Africa seen as fertile for Islamism

Ottawa, Canada - A newly declassified Canadian intelligence report warns that parts of Africa are a breeding ground for militant Islam, with "significant potential" for growth for groups such as Osama bin Laden's al Qaeda network.

The Canadian Security Intelligence Service brief, which was obtained by United Press International, says religious and ethnic divisions, coupled with state corruption and severe poverty in parts of West Africa provide fertile grounds for al Qaeda and affiliated groups to recruit supporters and plot attacks on Western interests.

"The meshing of religious sectarianism with regional politics, combined with regional and ethnic rivalries, provides radical Islam with a significant potential to serve as a rallying point for social malcontents," according to the security brief.

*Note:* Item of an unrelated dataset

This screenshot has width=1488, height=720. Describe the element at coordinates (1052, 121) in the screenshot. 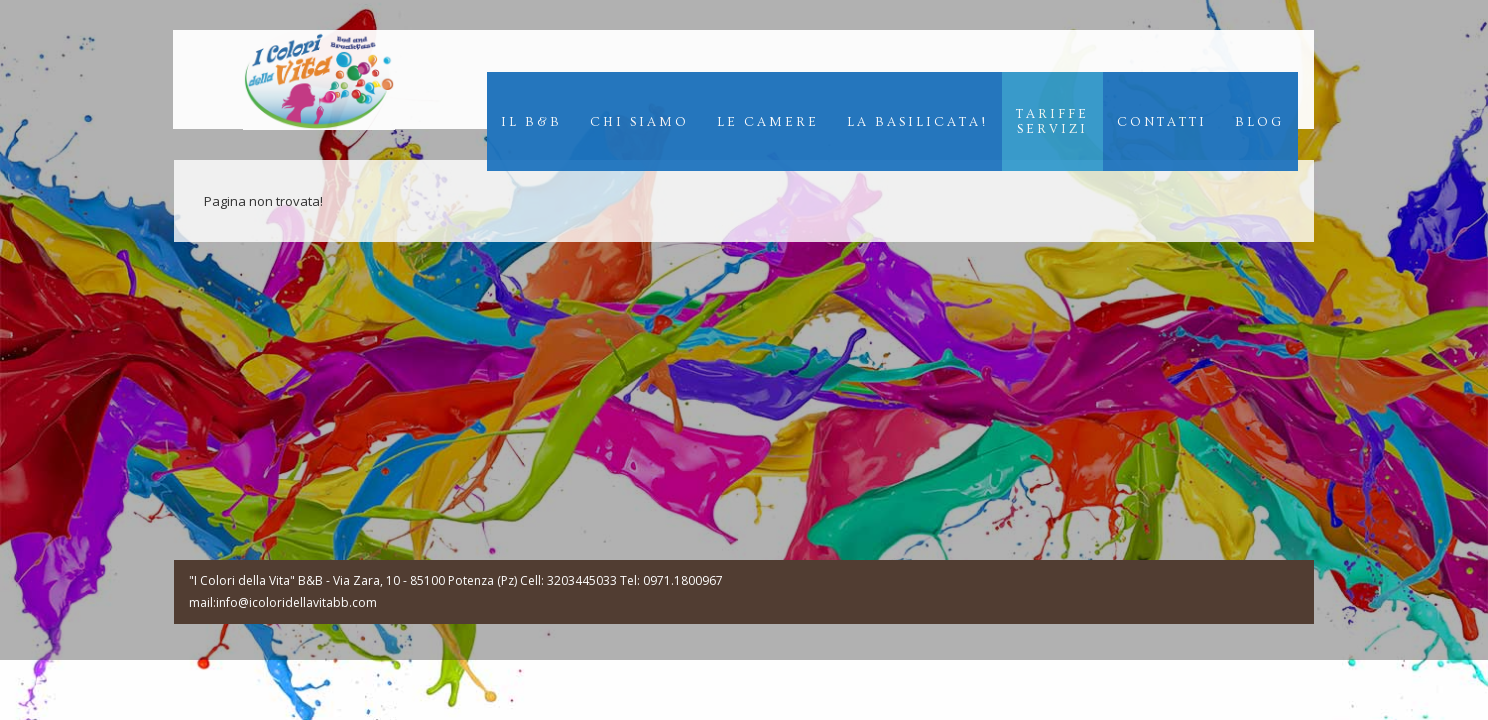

It cited "ungoverned areas" and the "presence of members of foreign terrorist organization" as sources of grave concern.

"Many of the poor, young, disaffected and undereducated members of local Muslim communities have proven susceptible to the tenets of Muslim fundamentalism and have provided these terrorist elements with intelligence and logistical support," the brief said.

Last week, seven men suspected of being members of the Salafi Group for Preaching and Combat, an Algeria-based movement with links to al Qaeda, were charged by a Mauritanian court with plotting acts of terror.

The group was identified as an "immediate concern" in the brief. It is estimated to have 300 fighters in the region, is on the U.S. State Department's list of foreign terrorist groups and is charged with kidnapping dozens of European tourists in the Sahara Desert.

Experts say that local authoritarian regimes that continue to denounce Islamic political groups as terrorists in order to stifle opposition might increase sympathy for the movements.

They say the Mauritanian government of President Maaouyah Ould Sid Ahmed Taya is not alone in inflating the domestic terror threat as a pretext to repress social and political freedoms in a manner that could foment radicalism.

"By giving credence to the notion that Islamists are linked to the armed rebels, Ould Taya runs the risk of leading the state into an impasse," said a May 11 report issued by the International Crisis Group (ICG), a Brussels-based think tank.

"The international community should realize that the terrorist threat barely even exists in Mauritania and that the wrong policies could help create one."

The ICG says the Sahel -- a vast, lawless and largely Muslim region that borders the Sahara Desert -- is "not a terrorist hotbed."